DIRECTIONS:
The answer should consist of all the records, copied exactly.

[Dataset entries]
────

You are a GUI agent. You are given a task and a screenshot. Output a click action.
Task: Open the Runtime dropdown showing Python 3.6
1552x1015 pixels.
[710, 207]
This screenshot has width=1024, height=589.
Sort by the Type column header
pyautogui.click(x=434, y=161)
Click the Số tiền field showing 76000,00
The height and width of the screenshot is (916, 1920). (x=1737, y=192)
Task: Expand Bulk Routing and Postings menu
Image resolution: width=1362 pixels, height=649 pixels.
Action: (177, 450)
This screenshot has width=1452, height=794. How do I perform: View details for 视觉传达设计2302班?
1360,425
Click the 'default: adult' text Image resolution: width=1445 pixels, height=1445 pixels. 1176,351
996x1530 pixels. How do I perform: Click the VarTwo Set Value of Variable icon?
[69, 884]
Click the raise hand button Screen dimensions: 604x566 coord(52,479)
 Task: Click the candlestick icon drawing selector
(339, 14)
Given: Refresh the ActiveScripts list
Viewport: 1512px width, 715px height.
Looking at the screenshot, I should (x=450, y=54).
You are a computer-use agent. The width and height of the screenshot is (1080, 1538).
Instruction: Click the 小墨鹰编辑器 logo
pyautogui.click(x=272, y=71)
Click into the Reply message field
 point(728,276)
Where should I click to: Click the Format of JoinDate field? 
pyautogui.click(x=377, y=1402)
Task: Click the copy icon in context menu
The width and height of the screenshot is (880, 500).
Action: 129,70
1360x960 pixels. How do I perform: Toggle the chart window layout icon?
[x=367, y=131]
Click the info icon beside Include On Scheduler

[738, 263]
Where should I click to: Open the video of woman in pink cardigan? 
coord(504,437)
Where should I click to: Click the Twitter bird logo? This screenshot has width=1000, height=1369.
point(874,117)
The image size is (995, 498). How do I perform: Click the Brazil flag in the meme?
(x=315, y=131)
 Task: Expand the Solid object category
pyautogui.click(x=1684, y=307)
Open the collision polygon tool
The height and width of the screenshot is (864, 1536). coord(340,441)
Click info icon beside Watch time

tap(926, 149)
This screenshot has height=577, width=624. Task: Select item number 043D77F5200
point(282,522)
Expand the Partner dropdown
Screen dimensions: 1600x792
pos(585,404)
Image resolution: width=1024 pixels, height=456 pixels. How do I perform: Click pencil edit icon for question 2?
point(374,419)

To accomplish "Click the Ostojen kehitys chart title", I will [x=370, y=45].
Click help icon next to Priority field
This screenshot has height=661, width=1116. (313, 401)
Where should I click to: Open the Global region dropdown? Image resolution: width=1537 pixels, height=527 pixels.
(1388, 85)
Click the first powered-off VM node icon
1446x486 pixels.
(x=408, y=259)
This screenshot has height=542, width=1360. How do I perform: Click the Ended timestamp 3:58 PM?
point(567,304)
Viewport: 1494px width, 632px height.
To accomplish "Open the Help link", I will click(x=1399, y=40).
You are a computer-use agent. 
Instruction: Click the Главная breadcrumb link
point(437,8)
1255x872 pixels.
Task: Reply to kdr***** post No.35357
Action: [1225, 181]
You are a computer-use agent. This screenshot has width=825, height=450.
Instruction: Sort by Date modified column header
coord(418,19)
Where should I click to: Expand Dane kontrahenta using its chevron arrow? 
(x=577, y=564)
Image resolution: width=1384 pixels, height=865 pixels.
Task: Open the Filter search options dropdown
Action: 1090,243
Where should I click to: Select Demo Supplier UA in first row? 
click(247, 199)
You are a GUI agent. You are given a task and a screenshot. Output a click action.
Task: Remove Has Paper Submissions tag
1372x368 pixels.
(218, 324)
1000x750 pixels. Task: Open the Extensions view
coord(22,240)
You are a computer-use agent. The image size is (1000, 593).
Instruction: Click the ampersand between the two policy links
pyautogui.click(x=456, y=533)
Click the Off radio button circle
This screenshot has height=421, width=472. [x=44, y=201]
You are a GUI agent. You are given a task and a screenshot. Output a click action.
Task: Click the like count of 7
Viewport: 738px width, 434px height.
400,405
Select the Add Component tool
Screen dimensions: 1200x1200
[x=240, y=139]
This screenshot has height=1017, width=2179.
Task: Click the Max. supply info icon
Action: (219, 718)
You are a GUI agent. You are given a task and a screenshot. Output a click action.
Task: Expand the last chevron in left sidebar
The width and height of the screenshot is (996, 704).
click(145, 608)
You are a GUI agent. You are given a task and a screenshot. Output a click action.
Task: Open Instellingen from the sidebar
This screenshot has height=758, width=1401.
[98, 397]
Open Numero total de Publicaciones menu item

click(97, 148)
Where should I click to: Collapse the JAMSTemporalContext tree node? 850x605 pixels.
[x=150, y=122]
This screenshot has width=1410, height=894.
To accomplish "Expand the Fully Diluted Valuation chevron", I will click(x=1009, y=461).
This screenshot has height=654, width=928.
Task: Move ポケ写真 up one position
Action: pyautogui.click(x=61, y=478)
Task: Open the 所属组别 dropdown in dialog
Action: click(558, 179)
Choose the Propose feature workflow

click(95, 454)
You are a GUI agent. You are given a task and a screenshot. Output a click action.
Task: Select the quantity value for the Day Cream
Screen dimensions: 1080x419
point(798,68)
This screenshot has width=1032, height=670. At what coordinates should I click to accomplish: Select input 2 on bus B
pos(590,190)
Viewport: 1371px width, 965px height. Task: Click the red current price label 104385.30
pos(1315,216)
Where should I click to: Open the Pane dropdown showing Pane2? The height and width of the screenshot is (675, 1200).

────

ANSWER:
You are a GUI agent. You are given a task and a screenshot. Output a click action.
Task: Open the Runtime dropdown showing Python 3.6
1552x1015 pixels.
[710, 207]
This screenshot has width=1024, height=589.
Sort by the Type column header
pyautogui.click(x=434, y=161)
Click the Số tiền field showing 76000,00
The height and width of the screenshot is (916, 1920). (x=1737, y=192)
Task: Expand Bulk Routing and Postings menu
Image resolution: width=1362 pixels, height=649 pixels.
Action: (177, 450)
This screenshot has width=1452, height=794. How do I perform: View details for 视觉传达设计2302班?
1360,425
Click the 'default: adult' text Image resolution: width=1445 pixels, height=1445 pixels. 1176,351
996x1530 pixels. How do I perform: Click the VarTwo Set Value of Variable icon?
[69, 884]
Click the raise hand button Screen dimensions: 604x566 coord(52,479)
 Task: Click the candlestick icon drawing selector
(339, 14)
Given: Refresh the ActiveScripts list
Viewport: 1512px width, 715px height.
Looking at the screenshot, I should (x=450, y=54).
You are a computer-use agent. The width and height of the screenshot is (1080, 1538).
Instruction: Click the 小墨鹰编辑器 logo
pyautogui.click(x=272, y=71)
Click into the Reply message field
 point(728,276)
Where should I click to: Click the Format of JoinDate field? 
pyautogui.click(x=377, y=1402)
Task: Click the copy icon in context menu
The width and height of the screenshot is (880, 500).
Action: 129,70
1360x960 pixels. How do I perform: Toggle the chart window layout icon?
[x=367, y=131]
Click the info icon beside Include On Scheduler

[738, 263]
Where should I click to: Open the video of woman in pink cardigan? 
coord(504,437)
Where should I click to: Click the Twitter bird logo? This screenshot has width=1000, height=1369.
point(874,117)
The image size is (995, 498). How do I perform: Click the Brazil flag in the meme?
(x=315, y=131)
 Task: Expand the Solid object category
pyautogui.click(x=1684, y=307)
Open the collision polygon tool
The height and width of the screenshot is (864, 1536). coord(340,441)
Click info icon beside Watch time

tap(926, 149)
This screenshot has height=577, width=624. Task: Select item number 043D77F5200
point(282,522)
Expand the Partner dropdown
Screen dimensions: 1600x792
pos(585,404)
Image resolution: width=1024 pixels, height=456 pixels. How do I perform: Click pencil edit icon for question 2?
point(374,419)

To accomplish "Click the Ostojen kehitys chart title", I will [x=370, y=45].
Click help icon next to Priority field
This screenshot has height=661, width=1116. (313, 401)
Where should I click to: Open the Global region dropdown? Image resolution: width=1537 pixels, height=527 pixels.
(1388, 85)
Click the first powered-off VM node icon
1446x486 pixels.
(x=408, y=259)
This screenshot has height=542, width=1360. How do I perform: Click the Ended timestamp 3:58 PM?
point(567,304)
Viewport: 1494px width, 632px height.
To accomplish "Open the Help link", I will click(x=1399, y=40).
You are a computer-use agent. 
Instruction: Click the Главная breadcrumb link
point(437,8)
1255x872 pixels.
Task: Reply to kdr***** post No.35357
Action: [1225, 181]
You are a computer-use agent. This screenshot has width=825, height=450.
Instruction: Sort by Date modified column header
coord(418,19)
Where should I click to: Expand Dane kontrahenta using its chevron arrow? 
(x=577, y=564)
Image resolution: width=1384 pixels, height=865 pixels.
Task: Open the Filter search options dropdown
Action: 1090,243
Where should I click to: Select Demo Supplier UA in first row? 
click(247, 199)
You are a GUI agent. You are given a task and a screenshot. Output a click action.
Task: Remove Has Paper Submissions tag
1372x368 pixels.
(218, 324)
1000x750 pixels. Task: Open the Extensions view
coord(22,240)
You are a computer-use agent. The image size is (1000, 593).
Instruction: Click the ampersand between the two policy links
pyautogui.click(x=456, y=533)
Click the Off radio button circle
This screenshot has height=421, width=472. [x=44, y=201]
You are a GUI agent. You are given a task and a screenshot. Output a click action.
Task: Click the like count of 7
Viewport: 738px width, 434px height.
400,405
Select the Add Component tool
Screen dimensions: 1200x1200
[x=240, y=139]
This screenshot has height=1017, width=2179.
Task: Click the Max. supply info icon
Action: (219, 718)
You are a GUI agent. You are given a task and a screenshot. Output a click action.
Task: Expand the last chevron in left sidebar
The width and height of the screenshot is (996, 704).
click(145, 608)
You are a GUI agent. You are given a task and a screenshot. Output a click action.
Task: Open Instellingen from the sidebar
This screenshot has height=758, width=1401.
[98, 397]
Open Numero total de Publicaciones menu item

click(97, 148)
Where should I click to: Collapse the JAMSTemporalContext tree node? 850x605 pixels.
[x=150, y=122]
This screenshot has width=1410, height=894.
To accomplish "Expand the Fully Diluted Valuation chevron", I will click(x=1009, y=461).
This screenshot has height=654, width=928.
Task: Move ポケ写真 up one position
Action: pyautogui.click(x=61, y=478)
Task: Open the 所属组别 dropdown in dialog
Action: click(558, 179)
Choose the Propose feature workflow

click(95, 454)
You are a GUI agent. You are given a task and a screenshot. Output a click action.
Task: Select the quantity value for the Day Cream
Screen dimensions: 1080x419
point(798,68)
This screenshot has width=1032, height=670. At what coordinates should I click to accomplish: Select input 2 on bus B
pos(590,190)
Viewport: 1371px width, 965px height. Task: Click the red current price label 104385.30
pos(1315,216)
Where should I click to: Open the Pane dropdown showing Pane2? The height and width of the screenshot is (675, 1200).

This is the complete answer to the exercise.